Last month, former Finance Minister James Marape was sworn in as the new prime minister on the promise of transforming
the country into "the richest, black, Christian nation on the planet."
But chances are that it will take some time before the women and children of Eight Mile and across much of this South Pacific nation of 8 million see any tangible improvements in their livelihoods. Despite advances achieved elsewhere in the empowerment of women and the reduction of gender-based violence, as Human Rights Watch put it
in a 2016 report, "Papua New Guinea is one of the most dangerous places in the world to be a woman, with the majority of women experiencing rape or assault in their lifetime and women facing systemic discrimination."
Even though legislation preventing violence against women and children has been on the books
since 2013, many women can only find protection from abusive spouses and other perpetrators in a handful of underfunded shelters.
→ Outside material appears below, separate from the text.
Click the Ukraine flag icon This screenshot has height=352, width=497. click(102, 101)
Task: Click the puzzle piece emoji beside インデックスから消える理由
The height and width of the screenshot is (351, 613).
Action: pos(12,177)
Under Marape, the aspiring "richest" and "Christian" nation needs to take immediate action to guarantee the protection of its female citizens.
But he can't do it alone. World leaders — including my own self-avowed feminist prime minister, Justin Trudeau — who gathered there last November for the 26th APEC Economic Leaders Meeting, squandered an opportunity to shine light on the shameful situation. Instead, the group of mostly male leaders squabbled over the parameters of a digital future, with scarcely a word mentioned in the final statement
about women. I wonder if the leaders even noticed that there's not a single woman
in Papua New Guinea's parliament, and that it has just a few female mayors.
Had the APEC leaders traveled beyond Port Moresby, they very likely would have detected a seething undercurrent of violence against women. In the highlands — parts of which are still recovering from an earthquake
in February 2018 and are inaccessible to outsiders — hundreds of women and children have been caught up in the chronic tribal conflict that has gripped the regions for decades. Even within the walls of their own homes, where they are meant to be safest, women routinely face partner violence. According to Human Rights Watch, more than two-thirds of women
in the country have experienced gender-based violence.
During a recent month-long, fact-finding visit to the country, partially supported by UNICEF, I was shaken to the core as what's been portrayed in countless reports and studies was recounted to me in tearful interviews with a wide range of female victims. Many are too horrific or graphic to repeat but have a common thread: the violence was perpetrated by their husbands, involves barbaric acts and are done repeatedly. Fearful of ending up on the street — or, even worse, dead — many only leave when the physical pain and mental anguish is too much to endure.
At a women's shelter in the coastal town of Wewak, I heard from three married women in their early twenties who alleged that they were severely beaten by their husbands, including one who said she had her left arm almost hacked off when her husband chased her with a knife.